Key Laboratory of Intelligent Computing and Information Processing of Ministry of Education, Xiangtan University, 411105, Xiangtan, China.
College of Computer Science and Electronic Engineering, Hunan University, 2 Lushan S Rd, Yuelu District, 410086, Changsha, China.
Brief Funct Genomics. 2022 Sep 16;21(5):399-407. doi: 10.1093/bfgp/elac023.

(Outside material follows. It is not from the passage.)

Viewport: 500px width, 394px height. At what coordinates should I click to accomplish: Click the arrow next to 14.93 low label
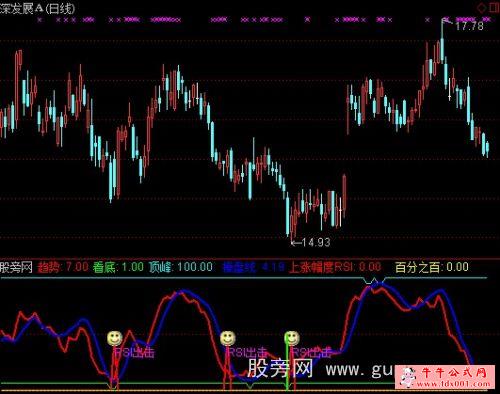[296, 243]
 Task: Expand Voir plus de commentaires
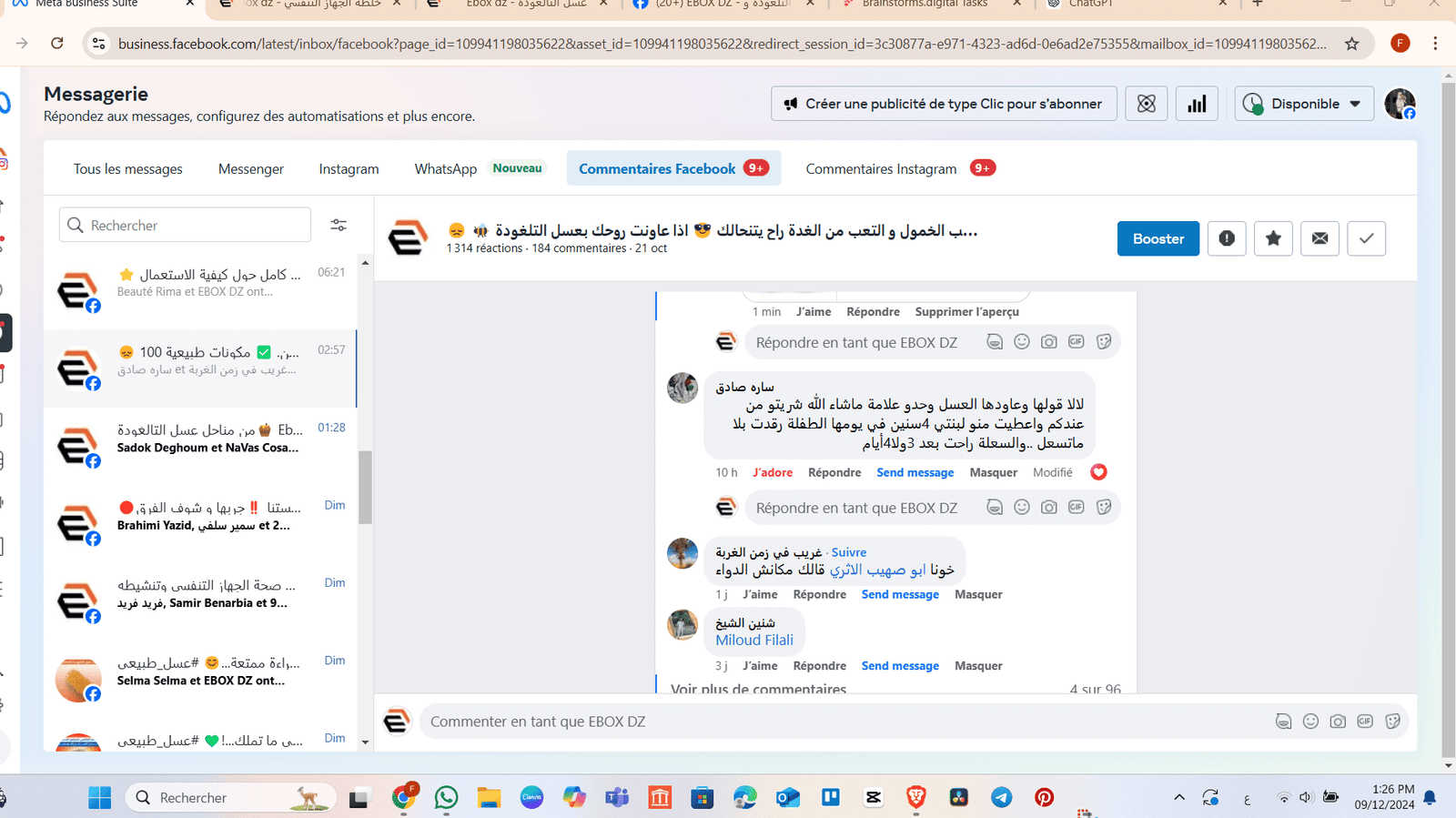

Identification and classification of enhancers are highly significant because they play crucial roles in controlling gene transcription. Recently, several deep learning-based methods for identifying enhancers and their strengths have been developed. However, existing methods are usually limited because they use only local or only global features. The combination of local and global features is critical to further improve the prediction performance. In this work, we propose a novel deep learning-based method, called iEnhancer-DLRA, to identify enhancers and their strengths. iEnhancer-DLRA extracts local and multi-scale global features of sequences by using a residual convolutional network and two bidirectional long short-term memory networks. Then, a self-attention fusion strategy is proposed to deeply integrate these local and global features. The experimental results on the independent test dataset indicate that iEnhancer-DLRA performs better than nine existing state-of-the-art methods in both identification and classification of enhancers in almost all metrics. iEnhancer-DLRA achieves 13.8% (for identifying enhancers) and 12.6% (for classifying strengths) improvement in accuracy compared with the best existing state-of-the-art method. This is the first time that the accuracy of an enhancer identifier exceeds 0.9 and the accuracy of the enhancer classifier exceeds 0.8 on the independent test set. Moreover, iEnhancer-DLRA achieves superior predictive performance on the rice dataset compared with the state-of-the-art method RiceENN.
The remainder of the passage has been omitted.